───── DATA FOR THIS EXERCISE

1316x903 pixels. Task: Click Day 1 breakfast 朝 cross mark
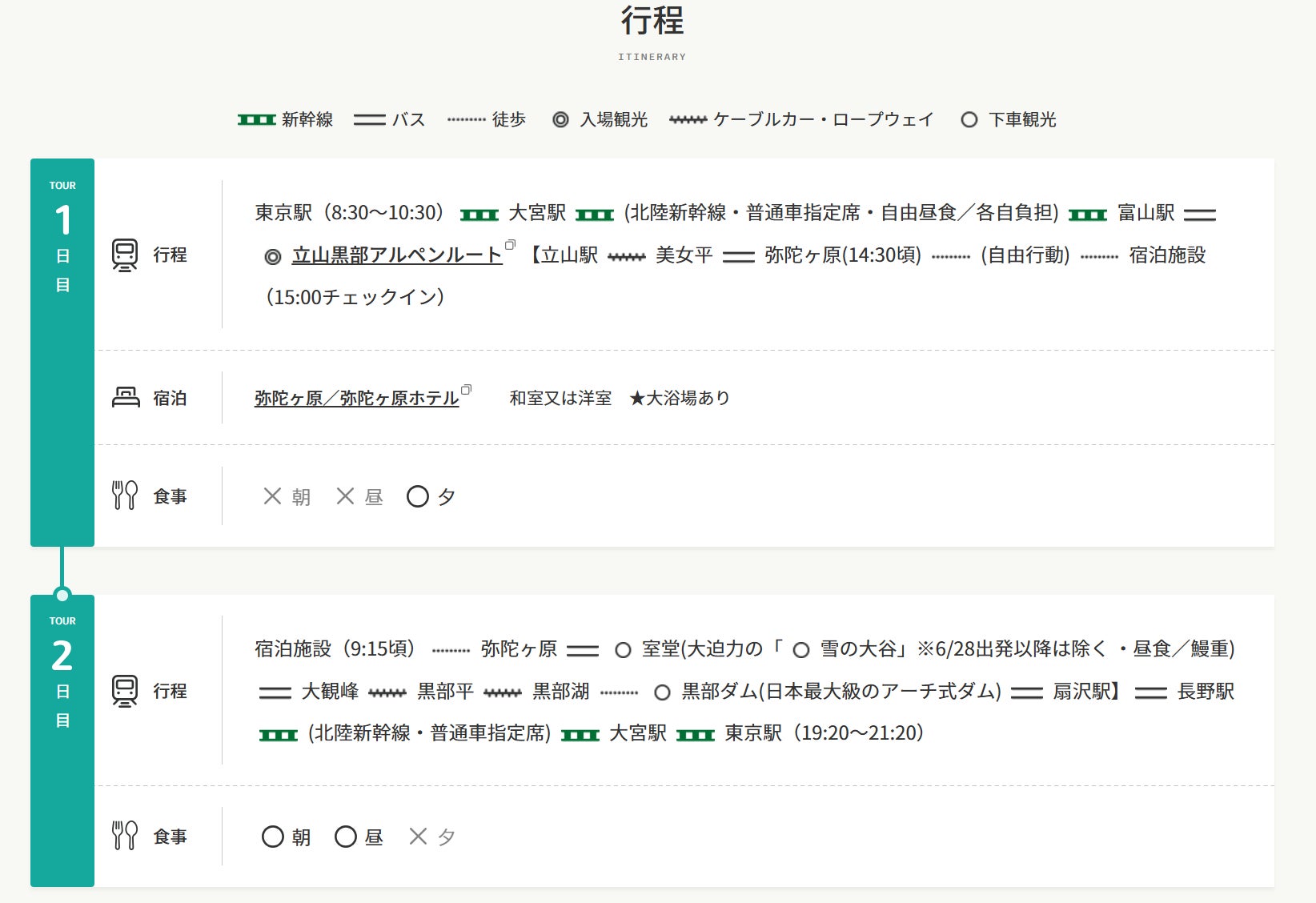coord(272,497)
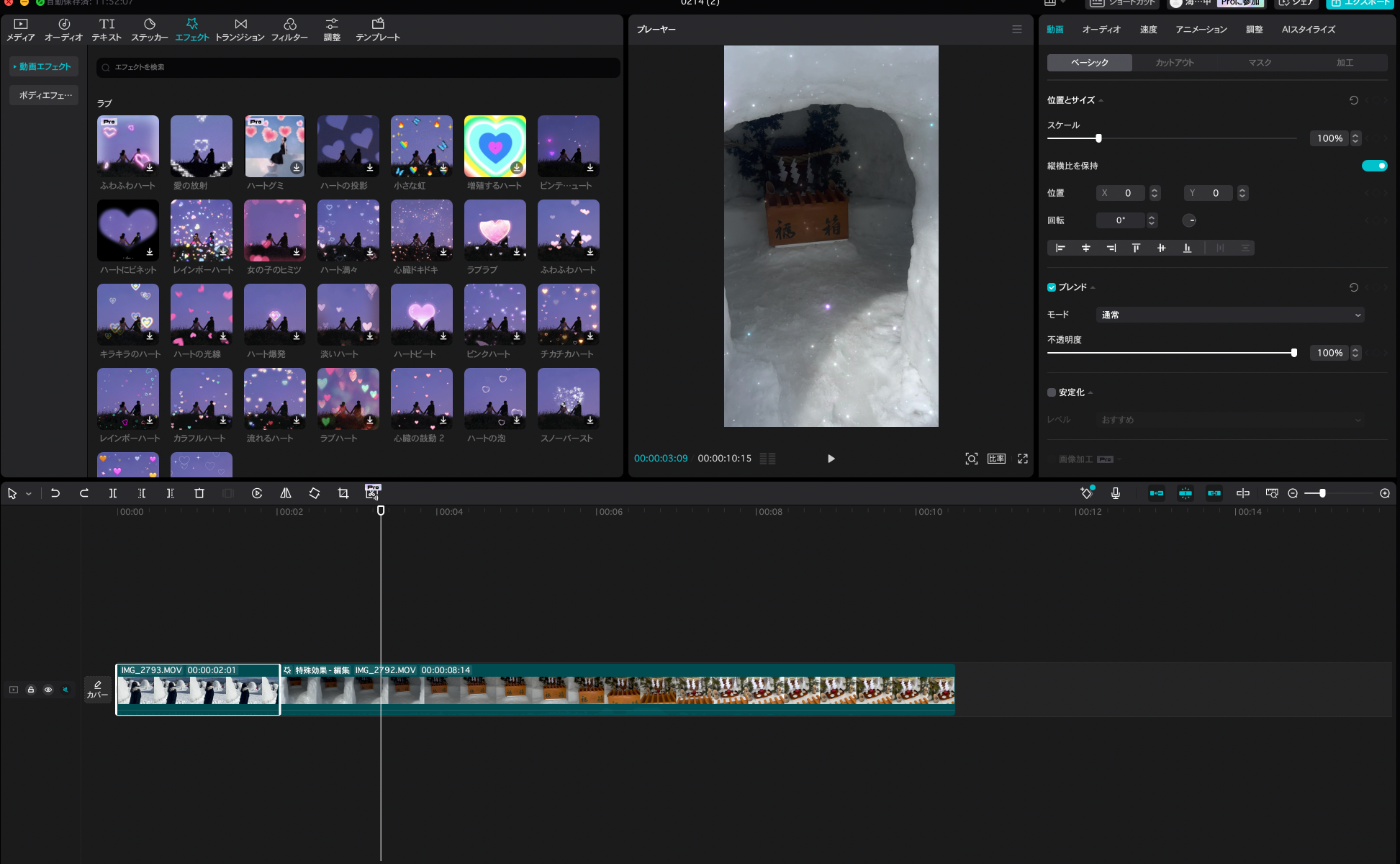This screenshot has height=864, width=1400.
Task: Toggle the keep aspect ratio switch (縦横比を保持)
Action: click(1374, 166)
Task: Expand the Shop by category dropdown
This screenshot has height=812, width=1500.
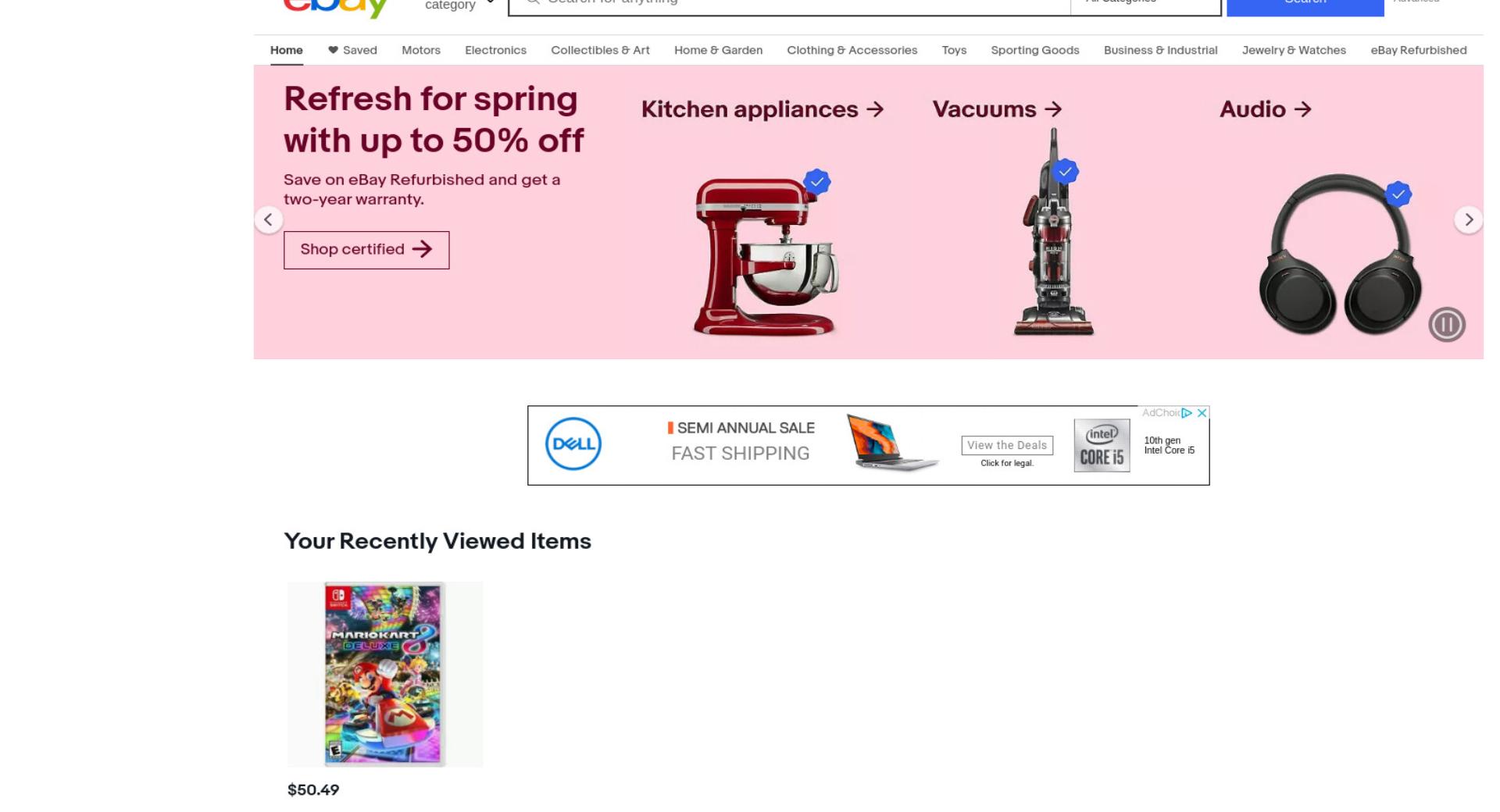Action: point(459,4)
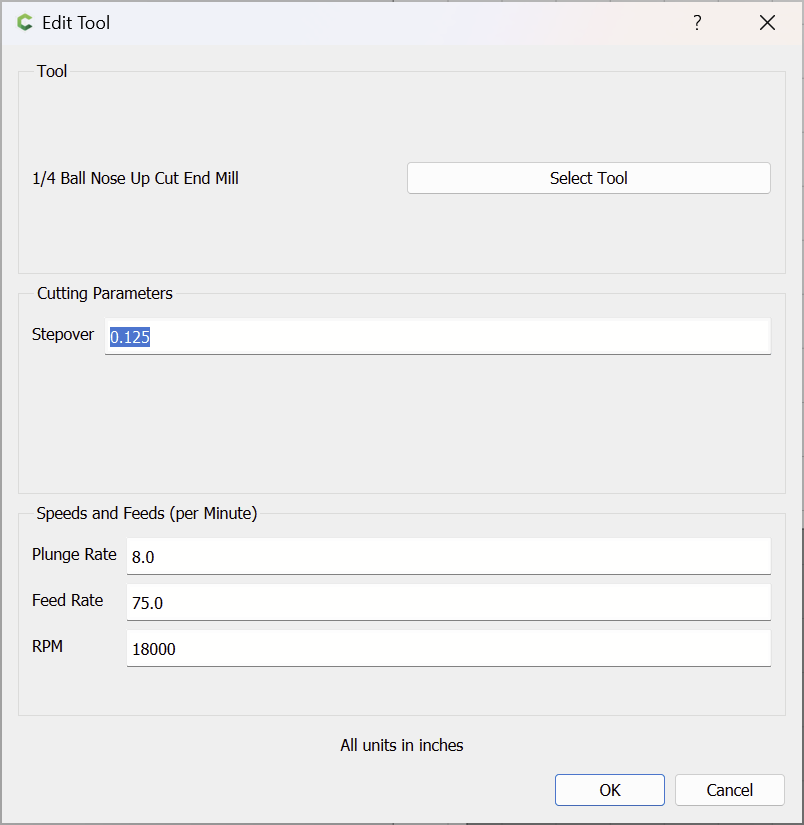
Task: Click the 'All units in inches' note
Action: pyautogui.click(x=402, y=745)
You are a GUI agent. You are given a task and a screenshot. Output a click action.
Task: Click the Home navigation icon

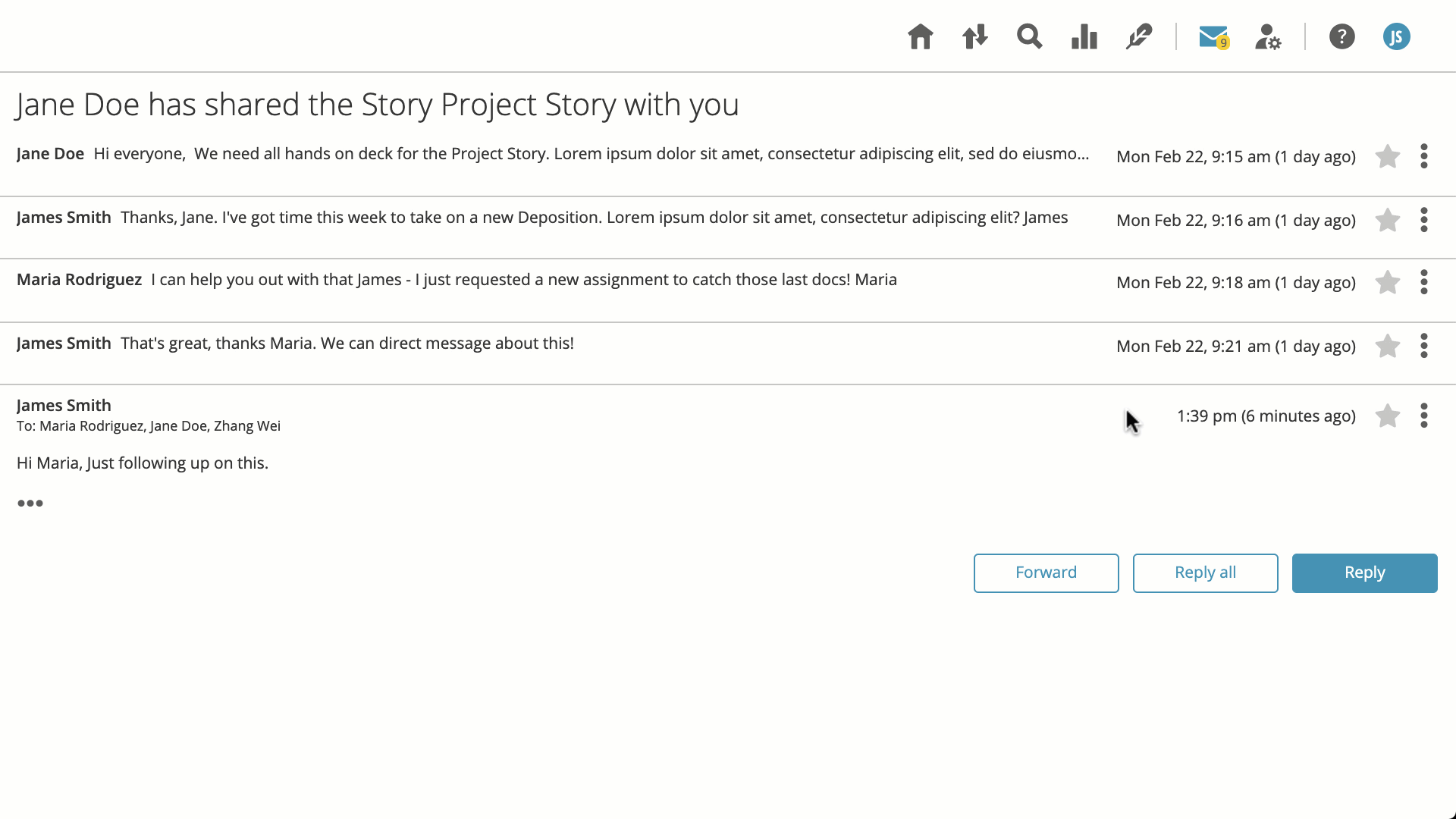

──────────

WHAT IS BEING ASKED :: From the line that holds "This screenshot has height=812, width=1500." to the last line of the data, return those lines exactly and nothing else; both ends count, and pictures stay out.

WRITTEN ANSWER ::
This screenshot has height=812, width=1500.
Action: point(459,4)
Task: Click the 'All units in inches' note
Action: pyautogui.click(x=402, y=745)
You are a GUI agent. You are given a task and a screenshot. Output a click action.
Task: Click the Home navigation icon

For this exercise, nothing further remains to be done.